Sonsuz Ark/ Evrensel Çerçeveye Yolculuk
"İnsan kendisinin ‘özne’ olduğuna inandırılan bir sistemde, sürekli gözetlendiğini ve güçlülerin sıkıştırdığı hayat alanında alçakça bir şekilde aldatılarak nesneleştirildiğini bilmiyordu; ‘aydınlanma’ dedikleri zifiri karanlıkta aklı kullandıklarını iddia edenlerin tamamı tarafından örtülmüş olan bu hakikati öğrenmek zorundaydı."
‘Ova
Yazarı’ da ‘Dağ Yazarı’nın izini sürdüğü ‘Bilgi Düğümü’ne ulaşmıştı. Dağ’dan
Ova’ya uzanan yolda temel hammadde bilgiydi:
“Bugün, 21. yüzyılın ilk çeyreğinin sonlarını yaşarken insanın bilgiye olan ihtiyacı derinleşen mutsuzluk ve kaos sonucu evrilerek doğru bilgiye olan ihtiyaca dönüştü. Yanlış-manipüle edilmiş bilginin insanı getirdiği noktada verdiği, kazandırdığı davranışlar bütün olarak insanı aşağılayan, hassasiyetlerini yok eden ve hayvansı özgürlük katmanlarında gezinir hale getiren özellikler kazandılar. Çok hızlı değişen insan, nesiller arası geçişi doğru yönetemez hâle geldi ve tıkandı.
İnsan
aklının ya da insanın en büyük güvencesi olan vicdan ve doğru bilgiye duyduğu
merak açılacağı alanlarda doğru bilginin güvenlik alanına muhtaç durumda. Hâkim
gücün etkisinde kalmaksızın, soruşturulmuş ve emin olunmuş bilgi ile internet
yayıncılığı yapmaya devam etmeliydik. Güç savaşlarının ana alanı olan Bilgi, bu
anlamda içerdiği her şeyi yayanı da sorumlu tutmaktaydı.”
Şeytanın
ve insan nefsinin insan iradesini ikna etmek için kullandığı şey bilgiydi; ama
doğru bilgi değil, değiştirilmiş ve ‘Kırmızı Tavşan’a dönüştürülmüş bilgi.

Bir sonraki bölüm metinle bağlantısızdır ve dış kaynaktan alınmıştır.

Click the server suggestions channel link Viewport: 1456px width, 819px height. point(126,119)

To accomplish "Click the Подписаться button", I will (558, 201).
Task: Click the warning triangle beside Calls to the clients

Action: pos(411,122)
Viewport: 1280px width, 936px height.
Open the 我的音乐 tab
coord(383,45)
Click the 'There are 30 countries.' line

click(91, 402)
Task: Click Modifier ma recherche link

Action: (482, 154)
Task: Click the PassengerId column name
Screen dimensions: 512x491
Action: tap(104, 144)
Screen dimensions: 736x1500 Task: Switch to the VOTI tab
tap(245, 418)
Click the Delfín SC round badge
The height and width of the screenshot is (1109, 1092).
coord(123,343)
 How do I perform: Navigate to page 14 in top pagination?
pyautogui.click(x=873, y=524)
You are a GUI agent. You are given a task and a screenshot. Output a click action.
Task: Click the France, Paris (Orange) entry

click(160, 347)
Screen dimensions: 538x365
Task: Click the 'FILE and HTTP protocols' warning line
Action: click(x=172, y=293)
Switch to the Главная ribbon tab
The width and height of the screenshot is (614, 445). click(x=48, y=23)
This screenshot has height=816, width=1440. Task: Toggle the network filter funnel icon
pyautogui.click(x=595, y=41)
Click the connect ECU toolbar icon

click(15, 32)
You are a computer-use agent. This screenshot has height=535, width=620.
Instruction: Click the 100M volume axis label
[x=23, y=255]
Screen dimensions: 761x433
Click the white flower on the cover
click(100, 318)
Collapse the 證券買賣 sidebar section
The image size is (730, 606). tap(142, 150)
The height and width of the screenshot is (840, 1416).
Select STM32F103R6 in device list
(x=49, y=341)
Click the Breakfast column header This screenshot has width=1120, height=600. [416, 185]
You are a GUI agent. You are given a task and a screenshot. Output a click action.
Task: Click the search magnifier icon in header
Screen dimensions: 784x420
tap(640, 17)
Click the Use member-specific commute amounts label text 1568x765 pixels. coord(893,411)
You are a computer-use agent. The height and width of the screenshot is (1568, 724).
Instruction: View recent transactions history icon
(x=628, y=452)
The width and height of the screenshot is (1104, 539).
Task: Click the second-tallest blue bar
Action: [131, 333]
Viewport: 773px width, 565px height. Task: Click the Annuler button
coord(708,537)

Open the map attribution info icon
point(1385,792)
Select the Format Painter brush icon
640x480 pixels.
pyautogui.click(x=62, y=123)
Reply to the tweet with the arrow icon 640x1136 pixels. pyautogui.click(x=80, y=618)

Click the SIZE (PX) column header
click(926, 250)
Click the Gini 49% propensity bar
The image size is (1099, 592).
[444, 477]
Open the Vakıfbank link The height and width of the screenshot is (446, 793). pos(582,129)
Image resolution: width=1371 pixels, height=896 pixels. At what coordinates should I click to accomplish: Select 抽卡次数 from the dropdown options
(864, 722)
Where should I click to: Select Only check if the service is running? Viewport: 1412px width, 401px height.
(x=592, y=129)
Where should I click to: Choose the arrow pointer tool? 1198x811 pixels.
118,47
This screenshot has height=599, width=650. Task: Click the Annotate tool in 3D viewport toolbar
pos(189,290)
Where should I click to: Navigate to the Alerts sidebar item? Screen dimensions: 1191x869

Gönderilen bütün ilahî kitapların samirîler tarafından değiştirilmesinin de
amacı buydu. Kur’an bu yüzden korunmuştu; çünkü artık Allah elçi
göndermeyecekti.
Her biri
birer samirî olan Nietzsche ve Heidegger’in düşünceleri ile zihinsel şemasını
oluşturan, Karl Marx ve Sigmund Freud’un fikirlerini görünürde çürütmeye
çalışan ve insandan yana çaba gösterdiğini düşündürten Fransız filozof, sosyal
teorisyen, tarihçi, edebiyat eleştirmeni, antropolog, psikolog ve sosyolog
Michel Foucault iktidar-bilgi teorisinde, bilgi ve gücün birbiriyle bağlantılı
olduğunu söylüyordu.
Çünkü
egemen bilgi, kendi çıkarlarına uygun bilgiyi üretme ve yayma araçlarına sahip
olan güçlülerin bilgisiydi. Bu bilgi okullarda, kitaplarda medyada, hemen her
yerde her yerde tekrarlandığı için, insanlar yaygın olarak bu bilginin 'doğru'
olduğuna inanıyor ve bu da güçlünün gücünü sürekli kılıyordu.
Güçlülerin
yayılmasını istedikleri bilgiye karşılık, güçsüzlerin bilgisi, kesin doğru olsa
da dışlanıyor, aşağılanıyor, diplere itilerek düşmanlaştırılıyordu.
Bu bir
itiraftan başka bir şey değildi, kendisi de samirî sisteminin bir halkası ve
kitlesel dönüşümlerde aktif rol olan Foucault için. O, ‘Eşcinselliği hastalık
olarak ya da transseksüelliği kişilik bozukluğu olarak tanımlamanın biyoiktidarın
tahakküm, baskı ve özneleştirme mekanizmaların işleyişinin bir sonucu olduğunu’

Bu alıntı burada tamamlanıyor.